The past year was one of the most exciting in my life, as I finished writing my first book and preparing it for publication. The day that I received a check for what I'd done was one of the best highs I'd ever felt, while working with a copyeditor was the equivalent of several years worth of formal training. And then--thud.
I was never a woman who suffered, or could even understand, post-partum depression. How anyone could feel dismal about having an uncomfortable lump in their body transformed into a miniscule human being was incomprehensible to me, until now.
Now that Tone Deaf in Bangkok is completed, and belongs to my publisher rather than to me, I feel desperately bereft and in a state of mild panic. (That this state of mind has descended upon me during the season of deepest darkness and formalized festivities is the maraschino cherry that tops the hot fudge sundae.)
When I finally hold the printed book in my hands, my feelings may change, but who knows? At that point it will have become the creation of a designer, a photographer and a copyeditor--no longer those pieces of paper that were mine all mine. It's like giving birth and having your child grow up and away from you in a matter of months.
And then of course there's the challenge that comes with finishing a first book--can I do it again? Now I understand those women who had stair-step children--they did it because they could--and now it's time to see if I can. Nothing will make me happier than the process of falling in love with an idea, thinking it over, and turning out many, many sheets of white paper covered in print. The rest, as Raymond Carver said, is gravy.

8 comments:

Latt said...

I can't wait to read your book,Janet.

Janet Brown said...

I can't wait to meet you, Eugene.

Kim said...

Oh Janet, welcome to the world of being a published writer. It's miserable and glorious all at the same time! Kim

Khin said...

congratulations! I am also trying to write a book. I need a publisher as well. Who is your publisher? anyway I need to finish the book first.

Janet Brown said...

May, you shouldn't have trouble finding a publisher when your book is finished. Interest in your country is sky-high right now.

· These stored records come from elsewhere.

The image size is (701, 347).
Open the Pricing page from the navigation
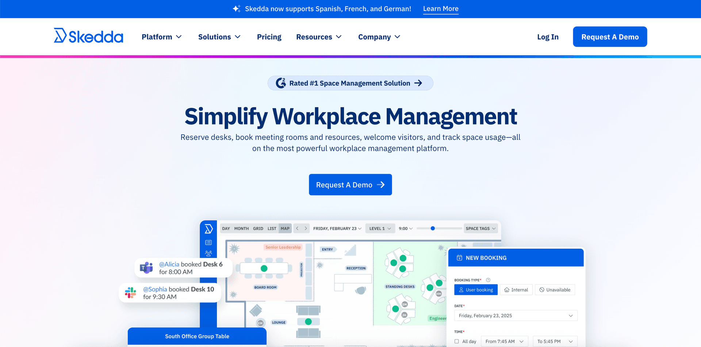269,37
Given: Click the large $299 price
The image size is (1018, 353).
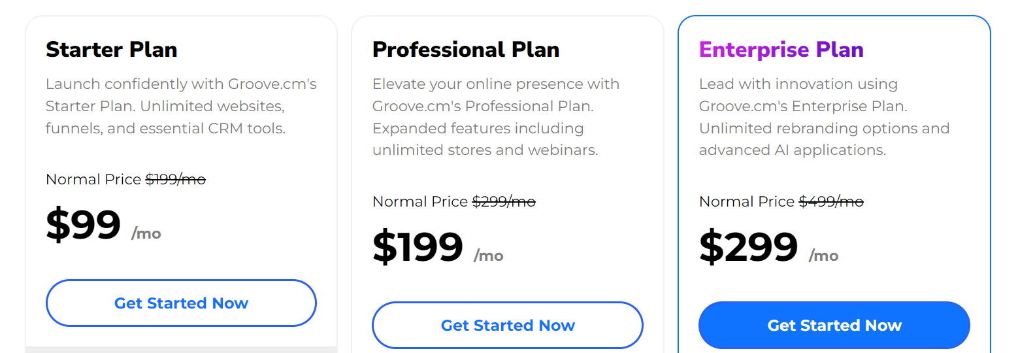Looking at the screenshot, I should [x=749, y=247].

Vladimir @ Fantastic Planet said...

On this, the last day of the year I offer up this advice:
Pretend the actual writing/editing portion of a book is the act of birthing and raising the 'child' until it's ready to go to-- college; that's the publishing end of this equation... Y
ou can't really control what your kid gets up to in college; likewise your book.

Just let yourself become obsessed about the next glorious thing swimming inside your mind and figure out a way to nurture it... 'Sophomore slump' is for those who wanted to be a "writer", rather than those who NEED to write.
You, miss Janet, I think are made of the latter.

Happy New Year! XOXOX

Latt said...

Happy New Year!
I really hope to see you too.Please,contact me eugenelatt@gmail.com and/or my cell phone 095+095121260.

Katia said...

AH ! Now I know why you named your blog like that. Maybe I should have gone to the beginning first :) Congratulations on the publication of your first book. I'm in the same boat, and I also worry about... having another one published, now.